====== Jeu de données

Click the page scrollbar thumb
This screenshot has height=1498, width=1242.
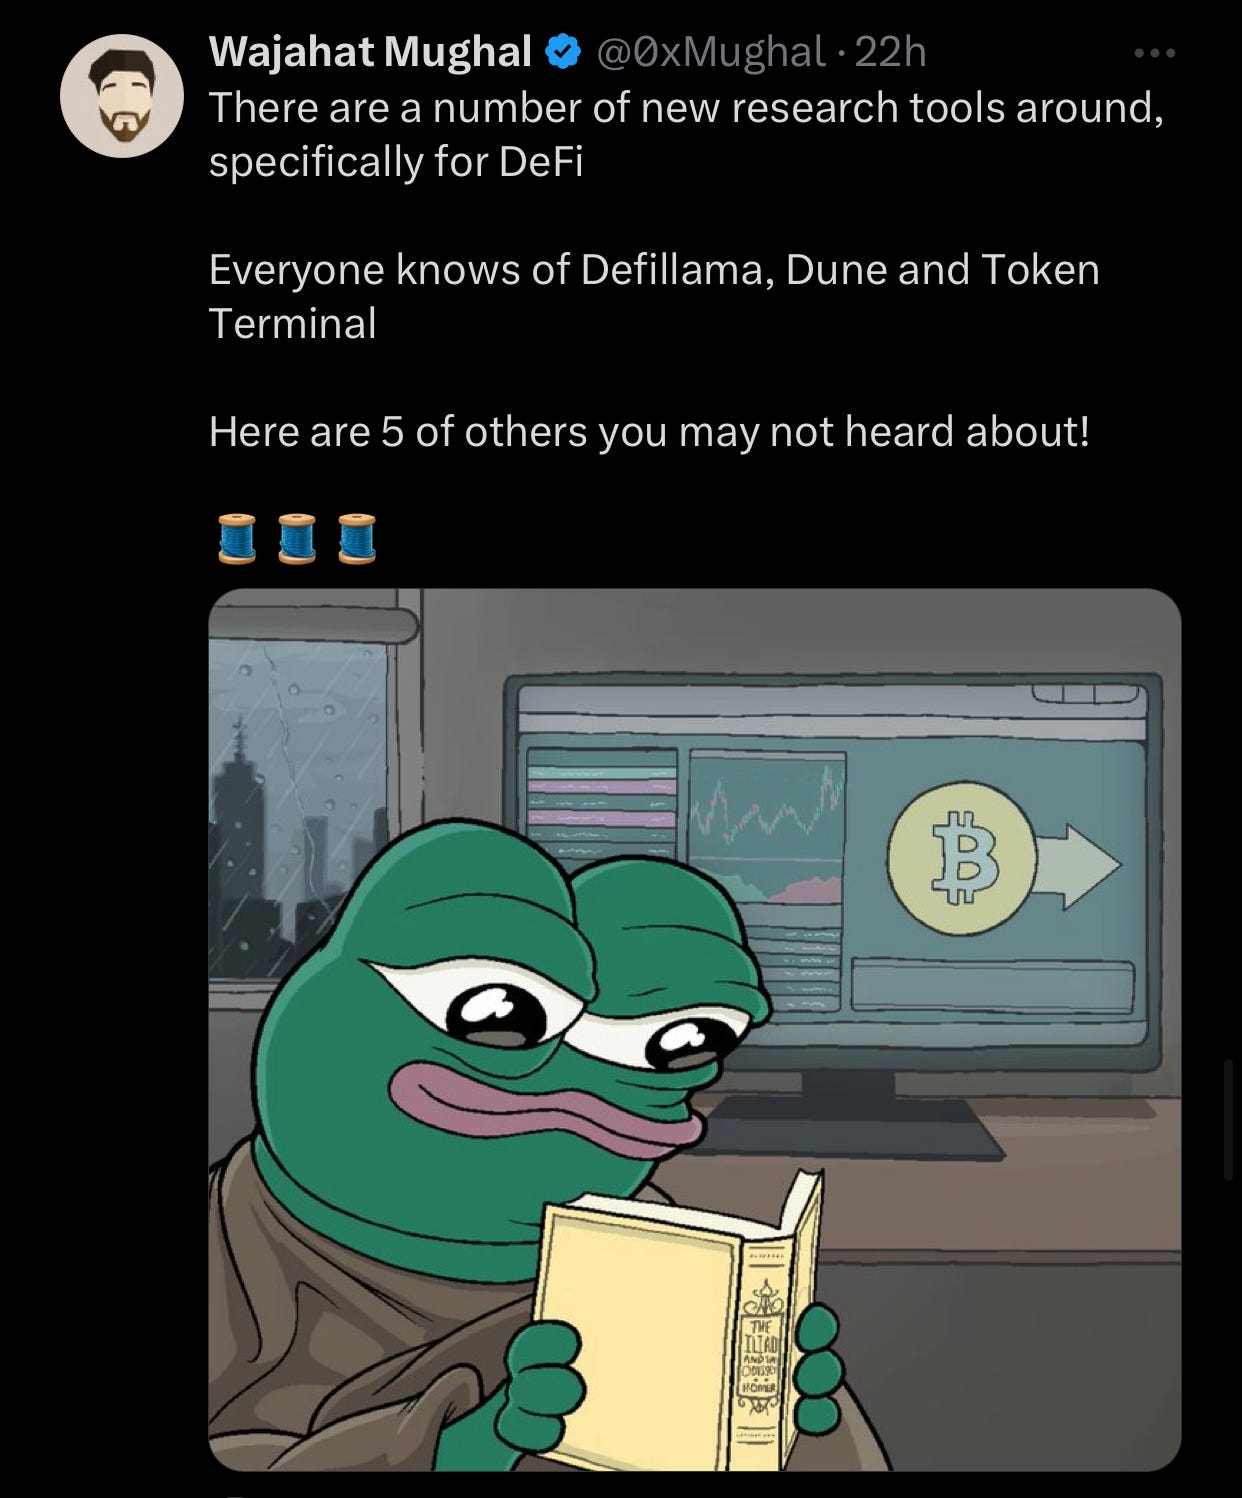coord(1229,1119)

============
====== Jeu de données

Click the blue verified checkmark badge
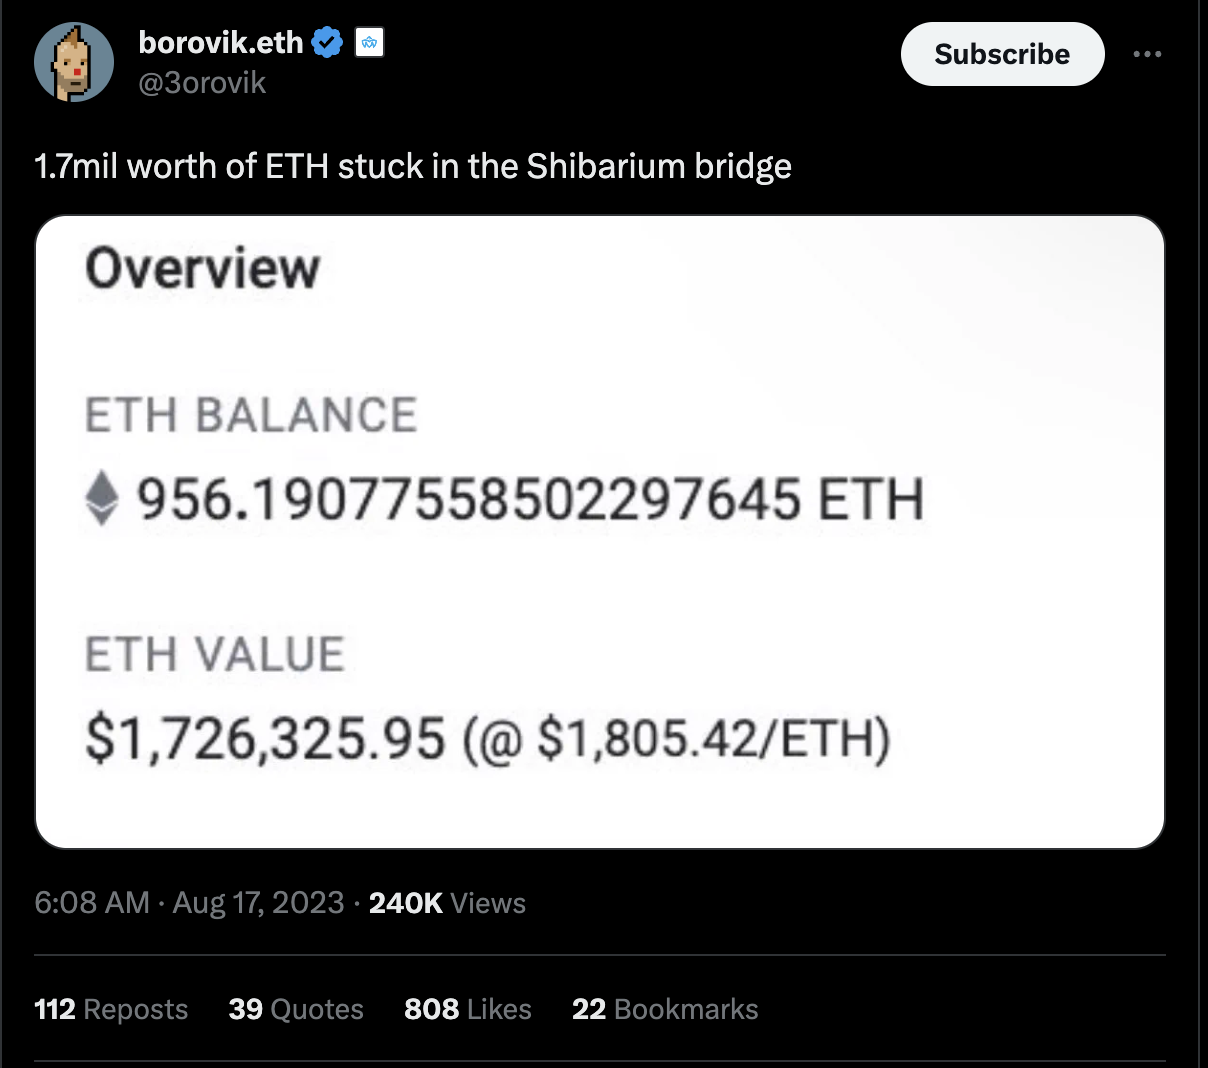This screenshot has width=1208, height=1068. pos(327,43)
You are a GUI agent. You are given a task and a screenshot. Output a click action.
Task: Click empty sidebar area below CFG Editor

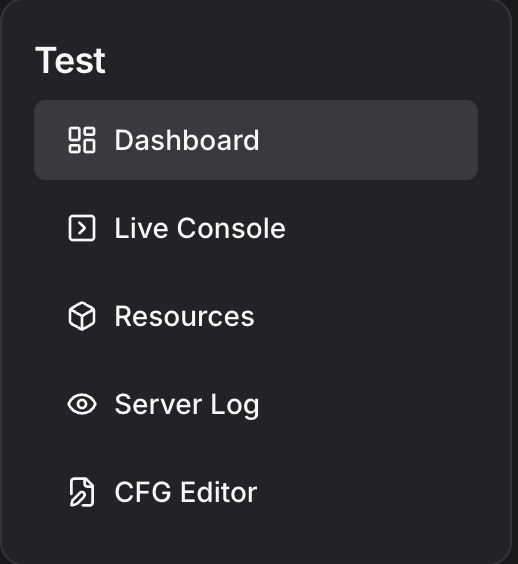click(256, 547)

============
====== Jeu de données

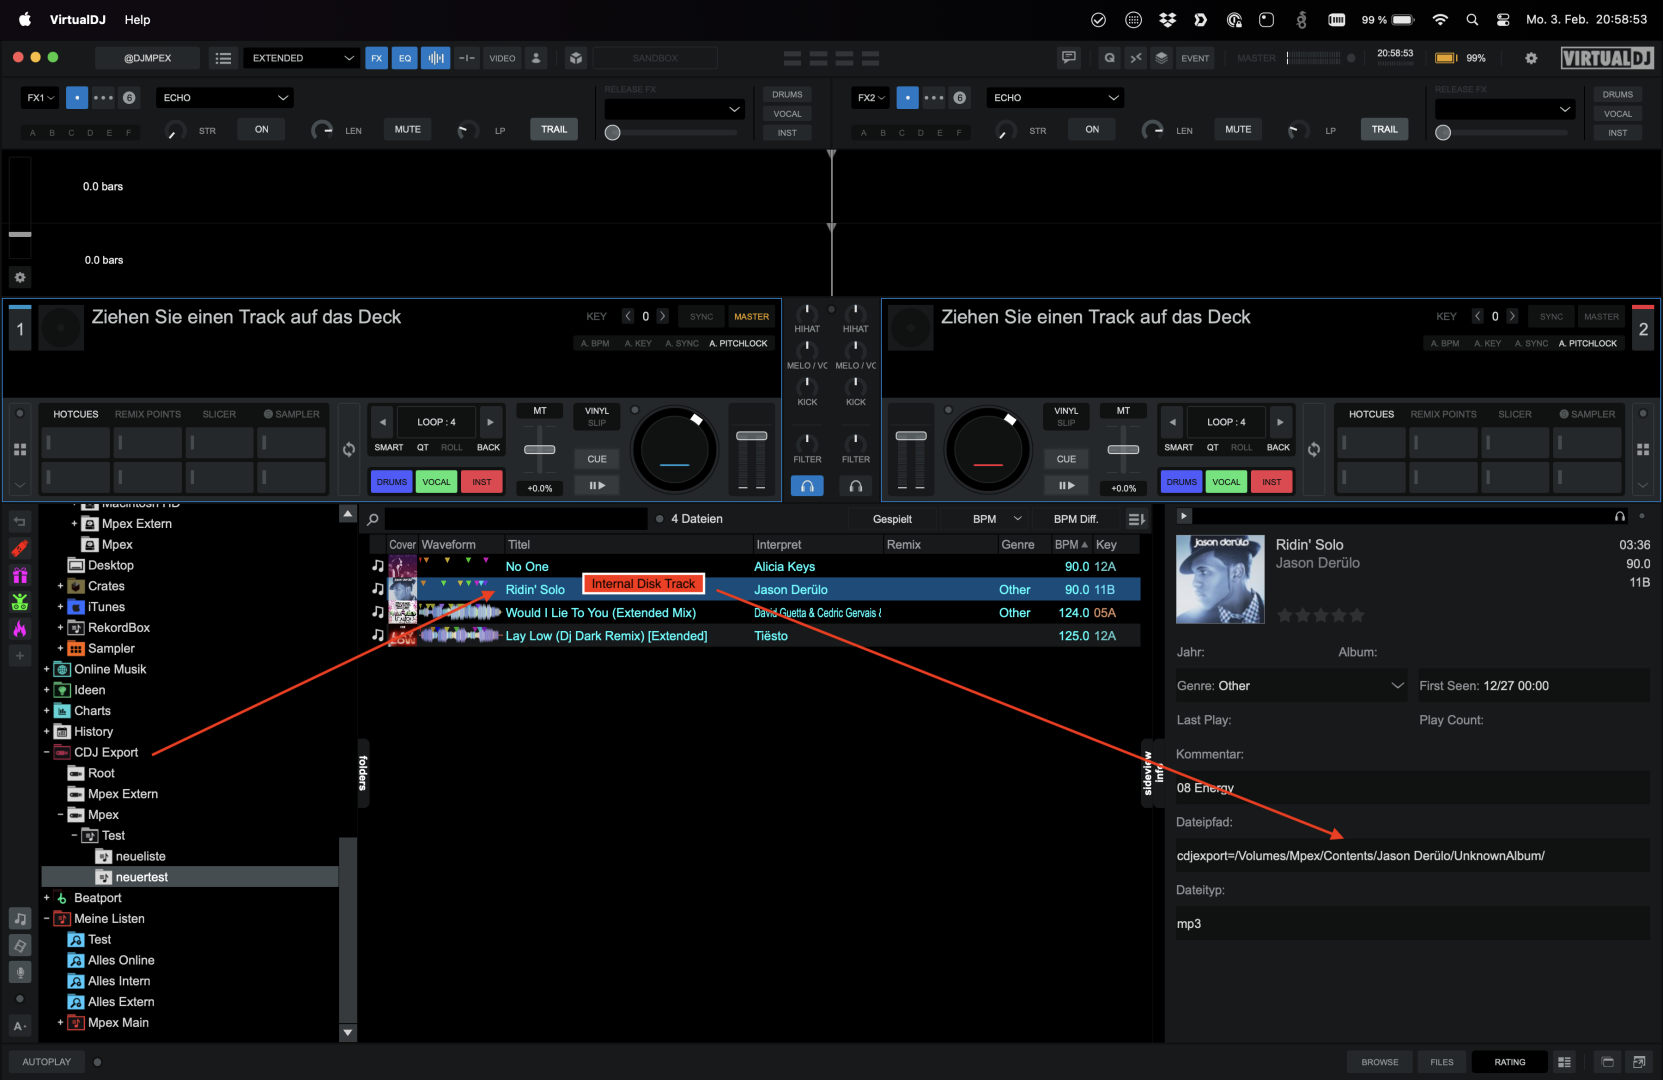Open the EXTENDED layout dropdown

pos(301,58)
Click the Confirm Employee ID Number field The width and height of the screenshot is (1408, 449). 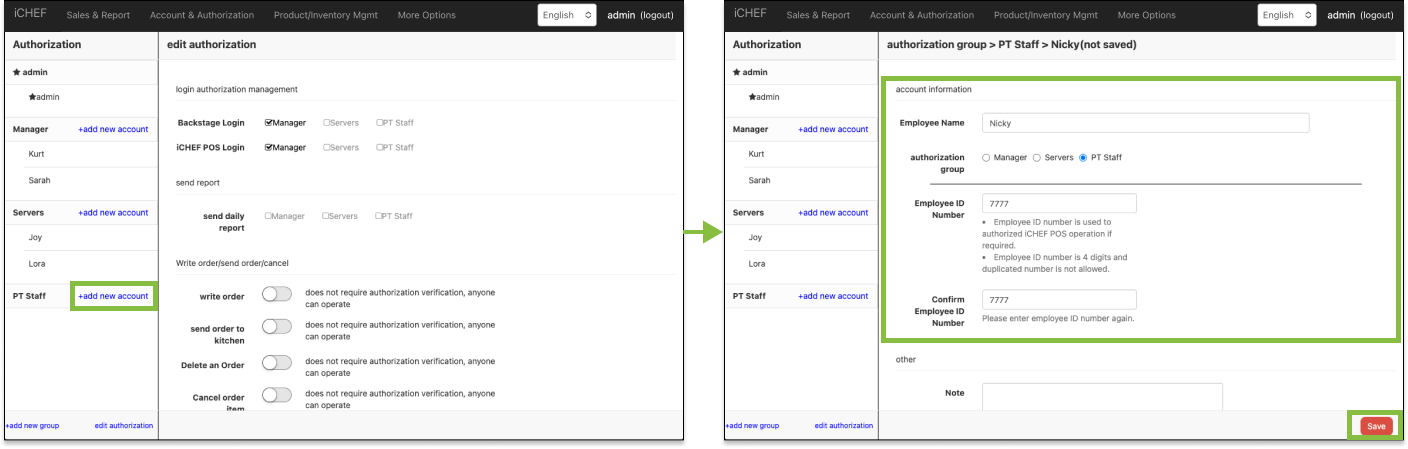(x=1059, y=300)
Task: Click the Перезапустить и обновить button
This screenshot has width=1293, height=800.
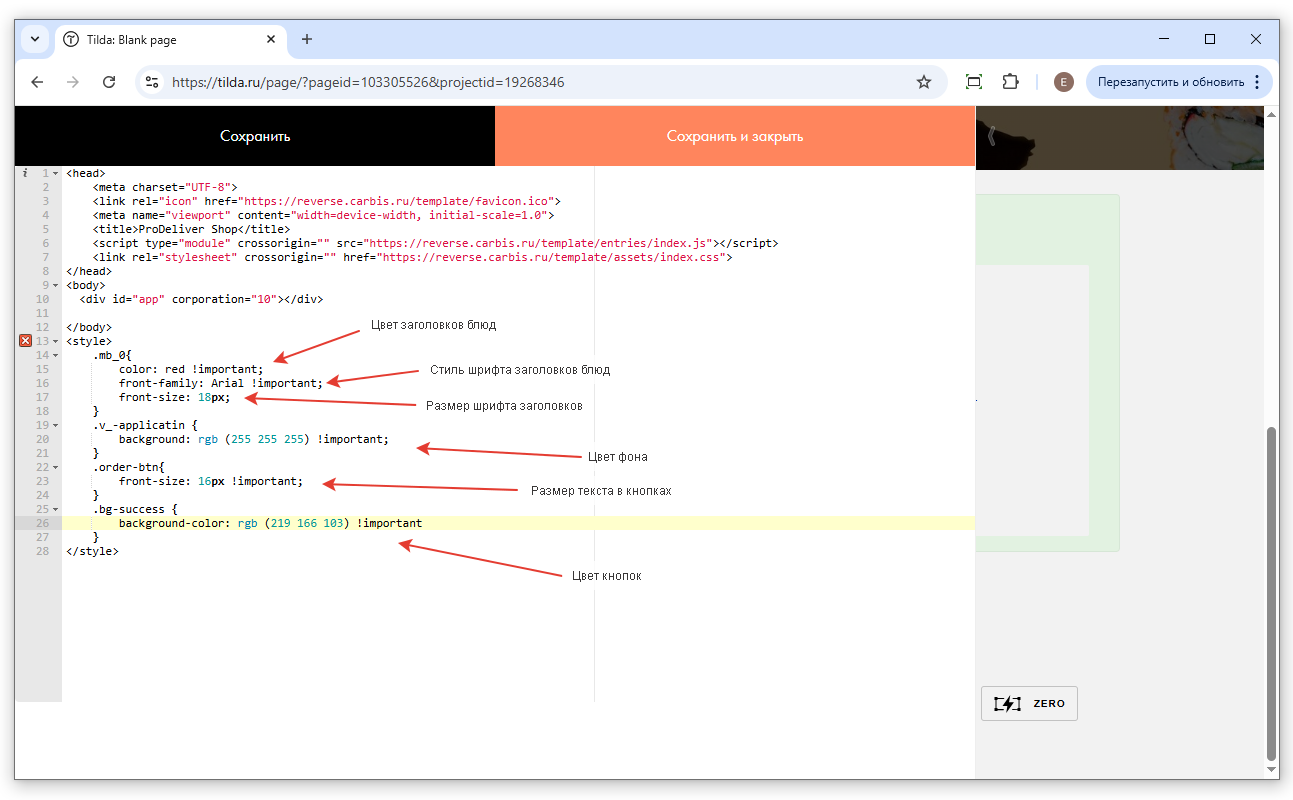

============

Votre tâche
Pouvez-vous recopier les lignes des entrées ci-dessus, de celle contenant « Click the page scrollbar thumb » à celle contenant « coord(1229,1119) », toutes deux incluses et consignes comprises, en déplaçant de -63 chaque coordonnée figurant dans les réponses ? Laissez les images hors de votre réponse.

Résultat
Click the page scrollbar thumb
This screenshot has height=1498, width=1242.
coord(1166,1056)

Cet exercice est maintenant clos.